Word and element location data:
*-*-*
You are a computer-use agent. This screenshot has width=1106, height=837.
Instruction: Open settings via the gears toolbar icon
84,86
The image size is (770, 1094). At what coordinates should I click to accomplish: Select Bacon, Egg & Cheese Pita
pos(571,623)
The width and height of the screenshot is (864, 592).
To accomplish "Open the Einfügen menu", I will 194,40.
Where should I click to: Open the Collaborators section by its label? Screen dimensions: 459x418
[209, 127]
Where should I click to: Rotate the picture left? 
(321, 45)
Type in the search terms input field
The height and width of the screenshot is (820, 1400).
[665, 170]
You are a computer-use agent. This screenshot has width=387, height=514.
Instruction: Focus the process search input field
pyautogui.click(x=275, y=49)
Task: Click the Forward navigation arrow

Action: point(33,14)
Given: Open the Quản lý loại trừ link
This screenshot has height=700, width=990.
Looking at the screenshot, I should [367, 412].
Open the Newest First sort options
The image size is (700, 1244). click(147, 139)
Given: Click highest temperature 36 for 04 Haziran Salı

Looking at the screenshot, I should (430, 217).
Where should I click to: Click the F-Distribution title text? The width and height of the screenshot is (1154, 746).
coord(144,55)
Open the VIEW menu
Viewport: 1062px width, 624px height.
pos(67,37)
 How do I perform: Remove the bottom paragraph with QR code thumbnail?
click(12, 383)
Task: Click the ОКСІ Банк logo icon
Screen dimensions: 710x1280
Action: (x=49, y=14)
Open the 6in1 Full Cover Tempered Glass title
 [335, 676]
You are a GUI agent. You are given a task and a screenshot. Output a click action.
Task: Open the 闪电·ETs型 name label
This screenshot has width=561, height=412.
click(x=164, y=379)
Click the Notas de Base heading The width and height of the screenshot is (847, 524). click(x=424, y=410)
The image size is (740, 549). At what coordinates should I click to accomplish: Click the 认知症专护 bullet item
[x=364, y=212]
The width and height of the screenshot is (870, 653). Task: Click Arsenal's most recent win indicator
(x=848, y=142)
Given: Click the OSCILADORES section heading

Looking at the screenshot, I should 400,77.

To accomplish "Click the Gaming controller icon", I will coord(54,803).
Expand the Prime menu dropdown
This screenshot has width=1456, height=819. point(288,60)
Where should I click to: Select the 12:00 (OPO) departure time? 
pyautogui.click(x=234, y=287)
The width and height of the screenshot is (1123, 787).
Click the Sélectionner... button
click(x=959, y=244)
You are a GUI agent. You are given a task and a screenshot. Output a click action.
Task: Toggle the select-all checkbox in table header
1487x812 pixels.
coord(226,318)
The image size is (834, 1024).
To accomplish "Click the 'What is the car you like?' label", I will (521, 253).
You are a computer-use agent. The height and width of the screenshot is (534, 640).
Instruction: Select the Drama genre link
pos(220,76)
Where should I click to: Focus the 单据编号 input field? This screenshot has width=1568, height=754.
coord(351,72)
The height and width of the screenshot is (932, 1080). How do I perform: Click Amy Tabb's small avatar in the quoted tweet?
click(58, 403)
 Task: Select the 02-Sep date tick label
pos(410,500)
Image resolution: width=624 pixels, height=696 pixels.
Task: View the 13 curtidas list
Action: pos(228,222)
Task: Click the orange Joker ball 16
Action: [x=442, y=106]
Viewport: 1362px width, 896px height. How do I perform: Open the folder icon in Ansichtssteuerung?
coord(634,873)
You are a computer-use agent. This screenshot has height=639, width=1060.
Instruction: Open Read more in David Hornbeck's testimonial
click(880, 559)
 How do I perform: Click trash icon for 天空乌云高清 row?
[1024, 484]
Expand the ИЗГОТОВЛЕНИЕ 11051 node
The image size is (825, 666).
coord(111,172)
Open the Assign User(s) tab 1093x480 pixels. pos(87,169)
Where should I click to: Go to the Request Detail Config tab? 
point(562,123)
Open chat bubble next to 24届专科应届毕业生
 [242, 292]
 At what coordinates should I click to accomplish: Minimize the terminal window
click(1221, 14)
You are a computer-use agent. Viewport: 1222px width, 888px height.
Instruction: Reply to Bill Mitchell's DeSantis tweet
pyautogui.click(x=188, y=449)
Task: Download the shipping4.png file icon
*-*-*
TO BE DONE: Write out the lines of the listing exactly, starting with the line that contains "The height and width of the screenshot is (932, 1080)." and ending with the line that contains "coord(634,873)", including both.

THE SOLUTION:
The height and width of the screenshot is (932, 1080). How do I perform: Click Amy Tabb's small avatar in the quoted tweet?
click(58, 403)
 Task: Select the 02-Sep date tick label
pos(410,500)
Image resolution: width=624 pixels, height=696 pixels.
Task: View the 13 curtidas list
Action: pos(228,222)
Task: Click the orange Joker ball 16
Action: [x=442, y=106]
Viewport: 1362px width, 896px height. How do I perform: Open the folder icon in Ansichtssteuerung?
coord(634,873)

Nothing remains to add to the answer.